Exercise objective:
Report each line of the listing below that contains the string "empty", copying every such line in full.

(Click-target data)
╔══
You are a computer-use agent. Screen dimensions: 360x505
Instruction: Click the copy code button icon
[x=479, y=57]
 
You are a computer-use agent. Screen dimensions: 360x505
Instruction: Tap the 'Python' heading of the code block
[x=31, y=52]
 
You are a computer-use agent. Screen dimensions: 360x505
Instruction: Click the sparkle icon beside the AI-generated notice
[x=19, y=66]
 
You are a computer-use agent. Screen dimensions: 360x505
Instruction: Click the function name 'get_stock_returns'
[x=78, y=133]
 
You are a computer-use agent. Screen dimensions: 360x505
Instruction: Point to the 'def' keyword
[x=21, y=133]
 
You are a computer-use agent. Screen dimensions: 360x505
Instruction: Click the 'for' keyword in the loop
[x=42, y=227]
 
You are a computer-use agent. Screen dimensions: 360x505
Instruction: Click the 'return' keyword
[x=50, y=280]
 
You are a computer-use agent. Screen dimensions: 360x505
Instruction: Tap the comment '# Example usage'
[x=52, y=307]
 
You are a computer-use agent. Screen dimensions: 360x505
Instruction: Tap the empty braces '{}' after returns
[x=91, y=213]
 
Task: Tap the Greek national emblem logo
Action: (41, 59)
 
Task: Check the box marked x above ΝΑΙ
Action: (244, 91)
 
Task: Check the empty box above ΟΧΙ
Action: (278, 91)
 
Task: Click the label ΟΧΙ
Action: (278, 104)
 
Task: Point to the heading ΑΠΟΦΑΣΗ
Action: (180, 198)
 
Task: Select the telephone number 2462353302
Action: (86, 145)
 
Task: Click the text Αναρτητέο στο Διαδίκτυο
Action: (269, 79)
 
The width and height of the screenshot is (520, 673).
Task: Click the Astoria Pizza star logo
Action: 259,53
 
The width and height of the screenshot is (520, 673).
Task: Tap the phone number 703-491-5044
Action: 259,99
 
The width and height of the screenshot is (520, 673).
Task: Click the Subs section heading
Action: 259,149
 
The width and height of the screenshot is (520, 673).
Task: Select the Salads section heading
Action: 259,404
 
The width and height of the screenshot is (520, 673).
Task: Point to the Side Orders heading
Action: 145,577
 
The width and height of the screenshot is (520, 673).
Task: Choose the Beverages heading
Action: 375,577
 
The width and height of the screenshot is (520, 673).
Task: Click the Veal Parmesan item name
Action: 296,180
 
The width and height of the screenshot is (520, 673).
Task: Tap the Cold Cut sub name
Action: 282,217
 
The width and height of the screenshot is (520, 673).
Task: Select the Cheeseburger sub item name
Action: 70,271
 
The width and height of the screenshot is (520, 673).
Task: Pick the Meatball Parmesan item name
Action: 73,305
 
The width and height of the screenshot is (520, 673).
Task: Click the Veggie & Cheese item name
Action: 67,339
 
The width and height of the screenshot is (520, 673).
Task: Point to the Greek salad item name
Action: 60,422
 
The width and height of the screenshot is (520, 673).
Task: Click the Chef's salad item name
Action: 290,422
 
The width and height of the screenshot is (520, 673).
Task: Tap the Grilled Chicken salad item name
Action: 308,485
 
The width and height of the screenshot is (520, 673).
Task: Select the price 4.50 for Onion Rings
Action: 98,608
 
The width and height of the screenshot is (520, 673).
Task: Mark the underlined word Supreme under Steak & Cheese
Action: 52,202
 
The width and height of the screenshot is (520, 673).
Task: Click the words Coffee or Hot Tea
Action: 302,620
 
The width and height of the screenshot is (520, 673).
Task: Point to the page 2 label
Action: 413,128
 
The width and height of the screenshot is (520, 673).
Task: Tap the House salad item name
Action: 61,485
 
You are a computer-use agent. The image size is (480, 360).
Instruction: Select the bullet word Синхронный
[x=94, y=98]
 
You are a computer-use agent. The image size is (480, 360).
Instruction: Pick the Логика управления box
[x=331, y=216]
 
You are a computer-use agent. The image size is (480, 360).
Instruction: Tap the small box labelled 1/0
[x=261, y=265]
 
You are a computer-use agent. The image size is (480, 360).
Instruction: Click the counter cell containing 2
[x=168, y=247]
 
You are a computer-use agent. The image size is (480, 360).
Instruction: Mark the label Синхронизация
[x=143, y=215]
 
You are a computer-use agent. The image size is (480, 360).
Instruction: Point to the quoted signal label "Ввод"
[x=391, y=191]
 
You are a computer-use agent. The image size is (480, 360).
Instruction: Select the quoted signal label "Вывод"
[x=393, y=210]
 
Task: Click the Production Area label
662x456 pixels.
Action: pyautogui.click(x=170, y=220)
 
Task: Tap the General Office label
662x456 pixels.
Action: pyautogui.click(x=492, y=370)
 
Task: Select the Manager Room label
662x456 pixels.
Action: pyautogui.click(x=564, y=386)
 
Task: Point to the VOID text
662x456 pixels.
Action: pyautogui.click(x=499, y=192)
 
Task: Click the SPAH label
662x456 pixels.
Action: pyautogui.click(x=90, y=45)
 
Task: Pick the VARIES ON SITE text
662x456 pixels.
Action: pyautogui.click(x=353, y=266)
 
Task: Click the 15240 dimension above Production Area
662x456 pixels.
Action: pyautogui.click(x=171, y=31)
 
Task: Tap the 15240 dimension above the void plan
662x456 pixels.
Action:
╚══
The reply:
Instruction: Tap the empty braces '{}' after returns
Task: Check the empty box above ΟΧΙ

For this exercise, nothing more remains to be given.